This week Dave from our UK office, tried to settle the age old debate about cold conditioning – should it be done on or off the yeast? And are bottles or kegs the preferred option for your beer? Read about his experiment and findings below.
There seems to be quite a lot of debate about cold conditioning beers and what the best technique is. Some brewers claim that you absolutely have to take the beer off of the yeast cake to avoid getting off flavours from autolysis (the off flavour caused when live yeast cells start to consume the dead yeast cells), whereas other brewers claim that you can leave the beer on the yeast cake as the colder temperature will inhibit any spoilage.

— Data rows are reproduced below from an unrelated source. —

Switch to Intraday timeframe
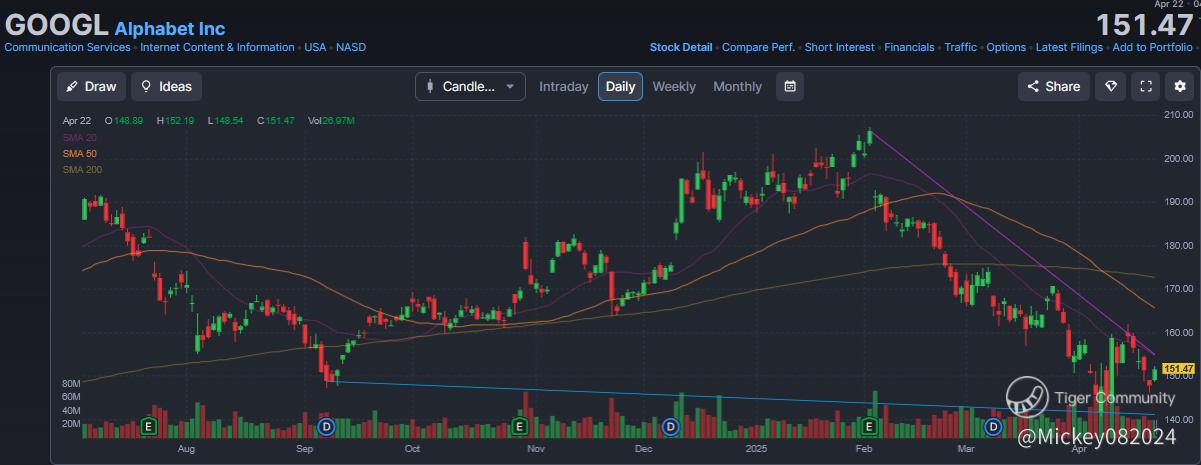564,86
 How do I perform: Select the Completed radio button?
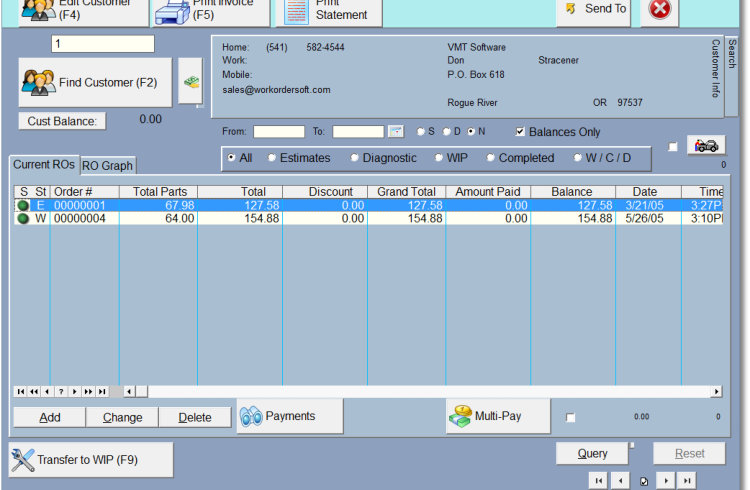point(490,158)
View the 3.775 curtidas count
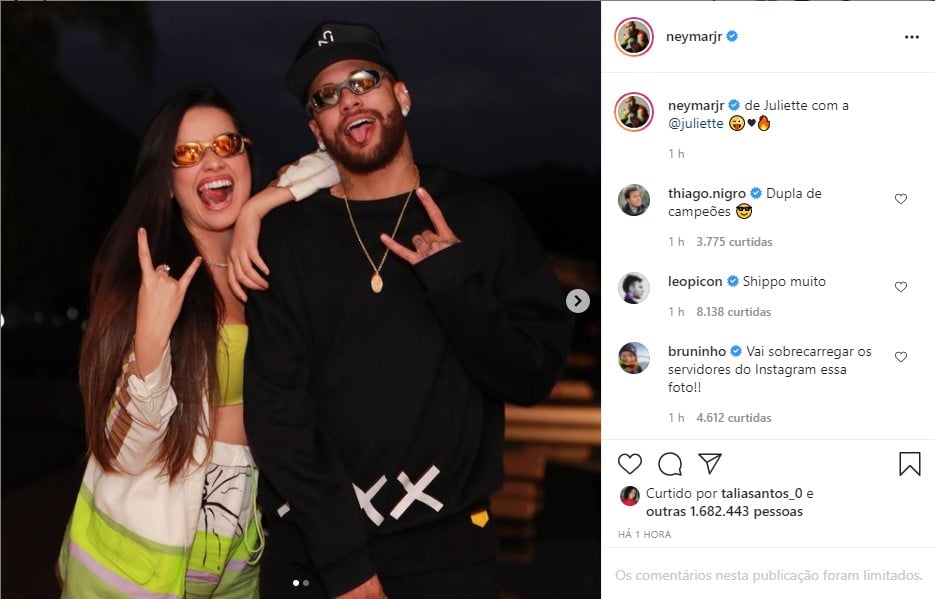 [734, 242]
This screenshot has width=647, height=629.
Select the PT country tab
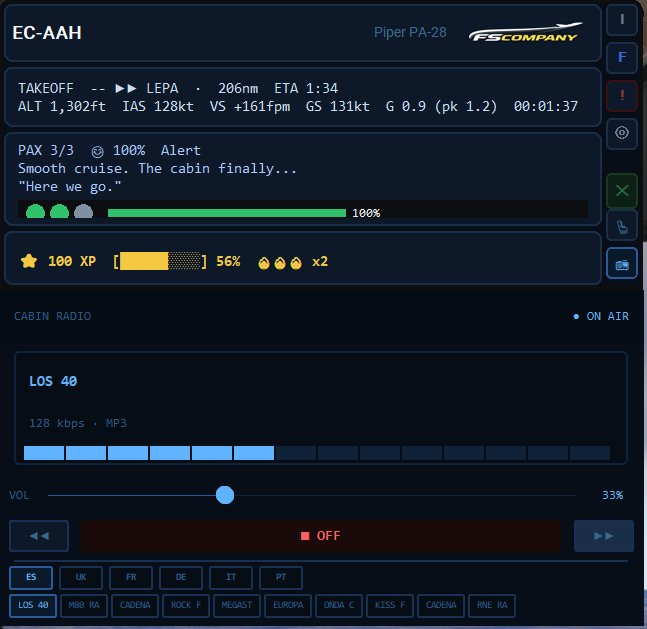(x=281, y=578)
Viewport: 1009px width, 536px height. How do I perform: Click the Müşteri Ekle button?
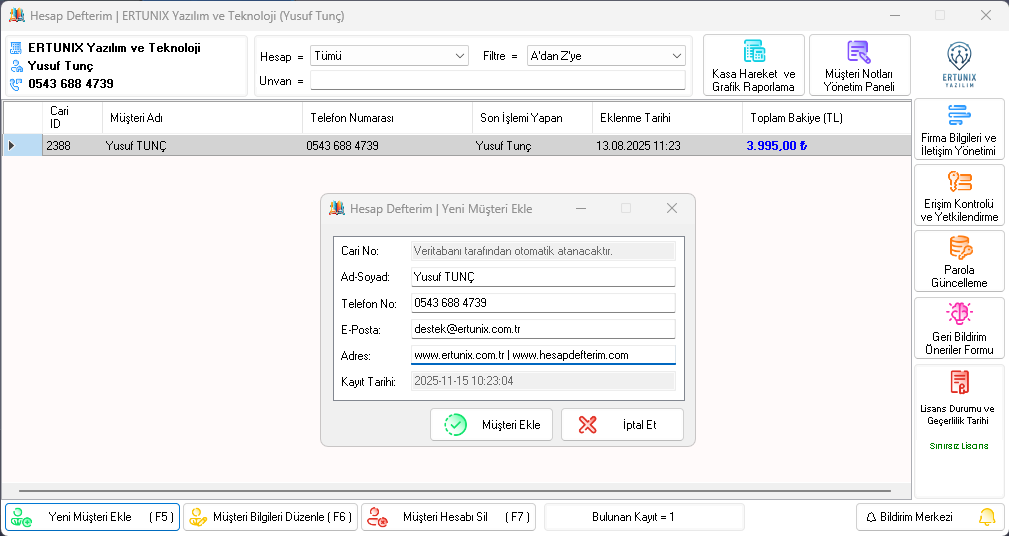[x=491, y=425]
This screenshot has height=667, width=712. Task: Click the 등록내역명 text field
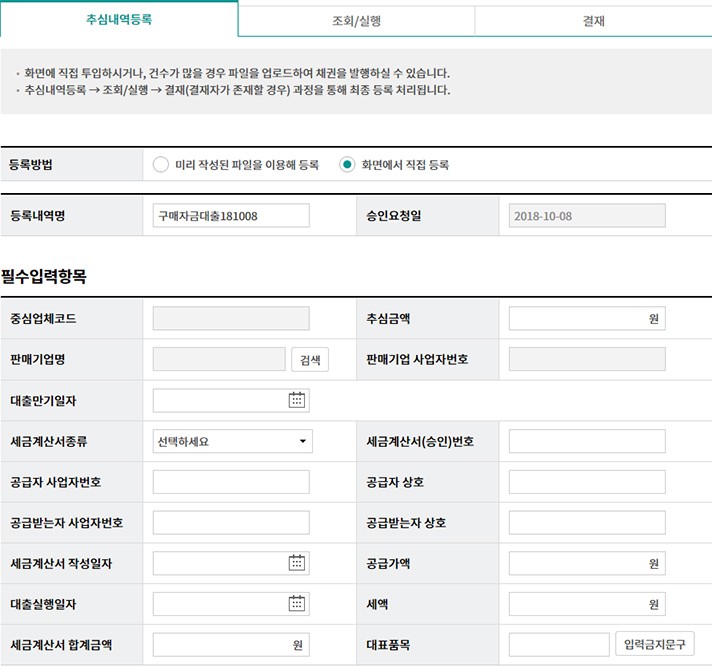click(231, 216)
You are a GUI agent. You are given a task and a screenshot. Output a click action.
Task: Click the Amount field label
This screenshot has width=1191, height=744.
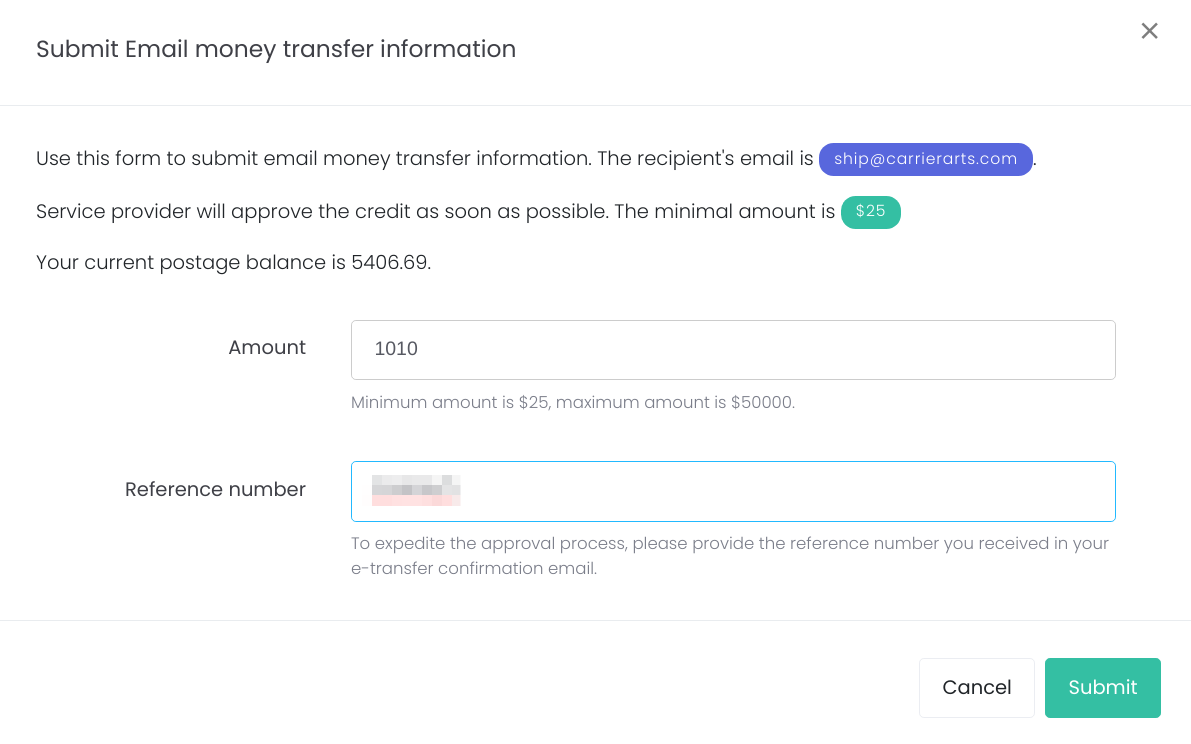coord(267,348)
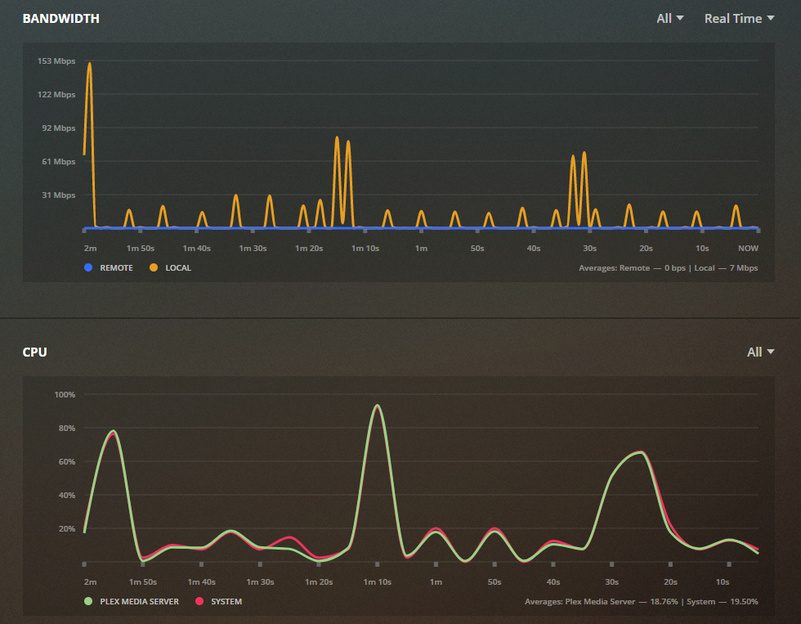801x624 pixels.
Task: Open the bandwidth All filter dropdown
Action: tap(670, 18)
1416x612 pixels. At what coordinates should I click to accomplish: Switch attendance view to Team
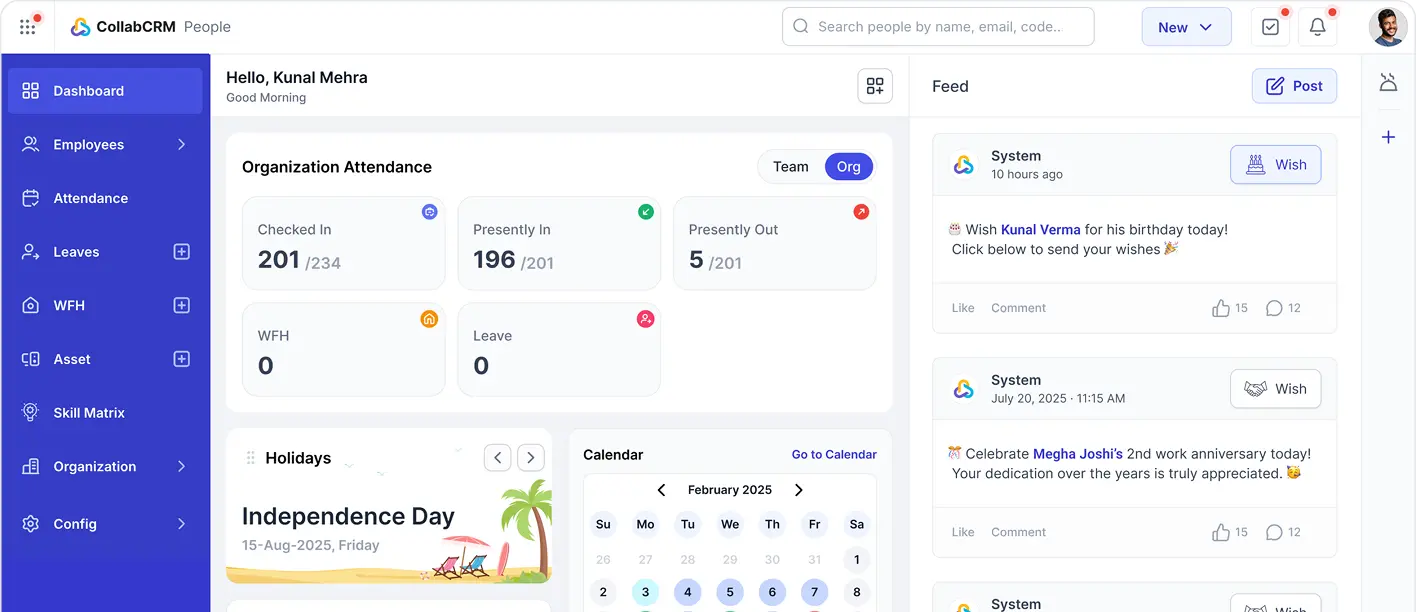coord(790,166)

Both techniques have pros and cons, taking the beer off the yeast will give you a clearer beer but you run the risk of introducing oxygen and spoiling your beer. Leaving the beer on the yeast is easier but can potentially cause off flavours such as autolysis.
I decided that it was time to test which technique was best once and for all.
I brewed a very simple pilsner;
5kg Pilsner Malt 95.2%
0.25kg Acidulated Malt 4.8%
15g Herkules @ 90 minutes
100g Nelson Sauvin @ 0 minutes
I fermented this out at 10°C for 12 days before moving to a warmer room for a further 2 days. I then split the batch into;
– a Cornelius keg (allowing the beer to settle in one keg before racking it off into a second keg so that it was definitely off of the yeast)
– some bottles
– and the remainder left in the fermenter on top of the original yeast cake.
I then moved all of these to the fridge to condition at 10°C for 4 weeks.
After four weeks we did a tasting of the pilsners. The beers were set out so that every taster tried a bottled beer (cold crashed on the small amount of yeast transferred into the bottle), a keg beer (cold crashed off of the yeast) and a beer straight from the fermenter (left on the original yeast bed to cold crash).
Bottled beer – I was quite interested to see how this turned out because the bottles went straight into the fridge so I wasn’t expecting much carbonation. There wasn’t much need to worry though as the carbonation was fine and the beer tasted good. If I had just tasted the bottles I’d have been happy but because we were able to compare to the kegged version of the beer, this fell a little bit short.
Kegged beer – This was easily the best of the beers that we tried. That crisp, refreshing flavour that you expect from a pilsner with a good hop character. It was extremely clear and fresh and didn’t appear to have suffered any negative impacts from being left in a keg for a month.
Beer from fermenter – This is the perfect beer for proving that autolysis on a homebrew scale definitely can occur. Many brewers online seem to be saying that autolysis only really occurs in large breweries due to the shape of the fermenters used and the pressure the yeast is under in such large vessels. This beer that had been left on the yeast cake for just a month was definitely suffering from autolysis though, with that signature rubber smell and taste. This version of the pilsner was unpleasant to taste, almost undrinkable.